To understand how to implement a new file format, it first helps to understand how the common file handling layer works under the hood.

Each of the routines in file_mod (see files in src/io/file_handling/core) takes a file_handle as its first argument. The file_handle is a Fortran derived type that contains a flag indicating the format of the file it represents, and each of the routines in file_mod contains a SELECT statement that defers to the correct implementation of the routine based on that flag.

file_handles are created in file_open. Each file format implementation defines a list of recognised file extensions, and the appropriate file opening routine is deferred to by comparing the extension of the given file name to the recognised extensions for each file format.

To implement a new file format, an implementation of each of the routines in file_mod must first be provided (the implementations for ASCII and NetCDF formats should be used as a reference). A new CASE deferring to the new implementation should then be added to the SELECT statement in each of the routines in file_mod. The recognised file extensions for the new format should also be added to the checks in file_open to allow the new the file opening routine to be called.

Implementations of these routines for ASCII and NetCDF file formats are given in driver_ascii (see src/io/file_handling/core/drivers/ascii)and driver_ncdf (see src/io/file_handling/core/drivers/ncdf) respectively. These should be used as examples of how to implement a file format.
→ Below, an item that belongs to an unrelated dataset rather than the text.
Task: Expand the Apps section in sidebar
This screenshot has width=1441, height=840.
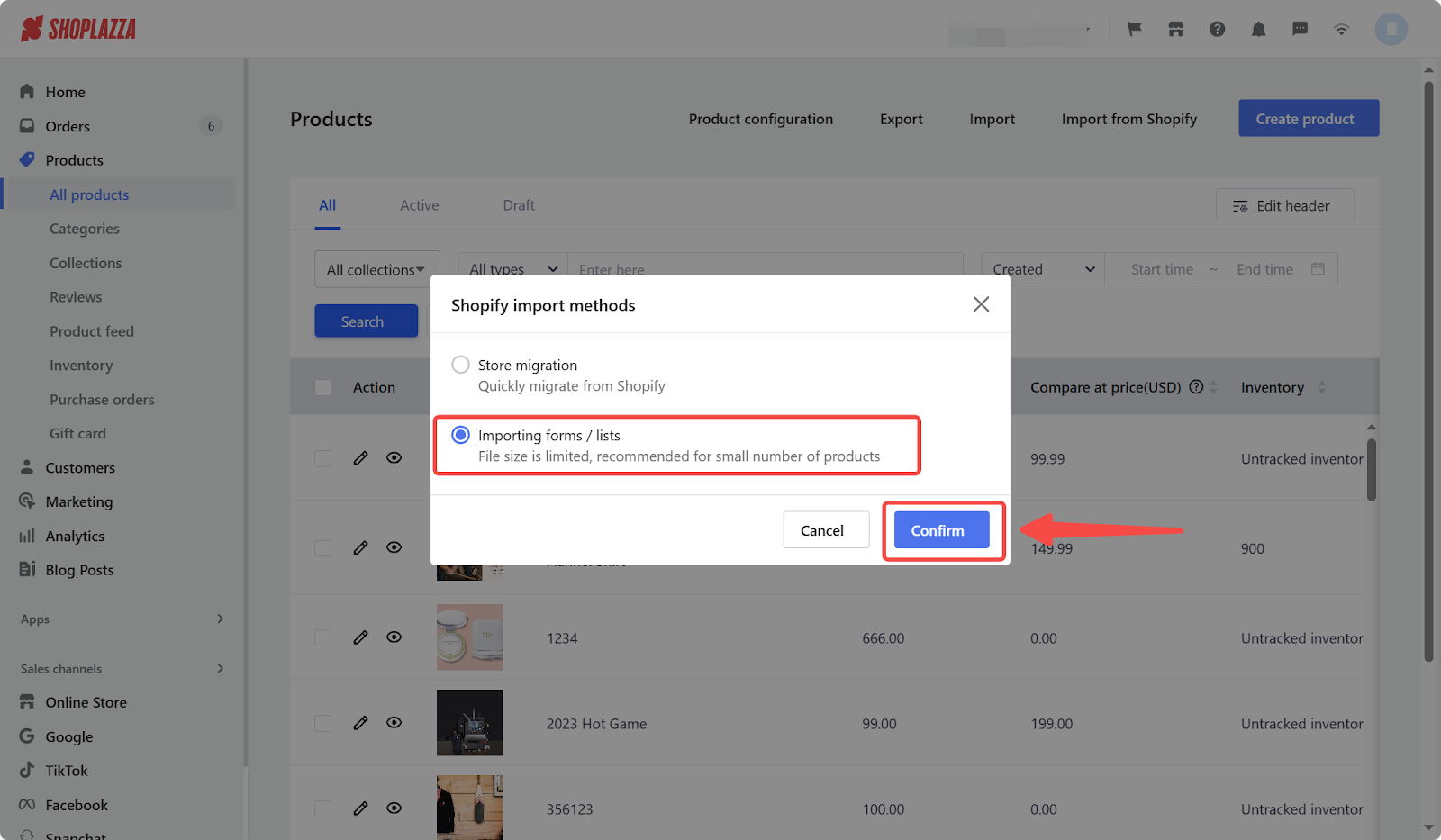Action: (220, 619)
These two file formats suffer from opposite problems when implementing the concepts of dimensions, variables and records. For NetCDF, the concepts of dimensions and variables already exist, but the idea of a record has to be imposed. For ASCII, the concept of a record is a natural fit (think lines in a file), but the concepts of dimensions and variables have to be imposed. Between them, these implementations should provide sufficient examples of how to implement a new file format.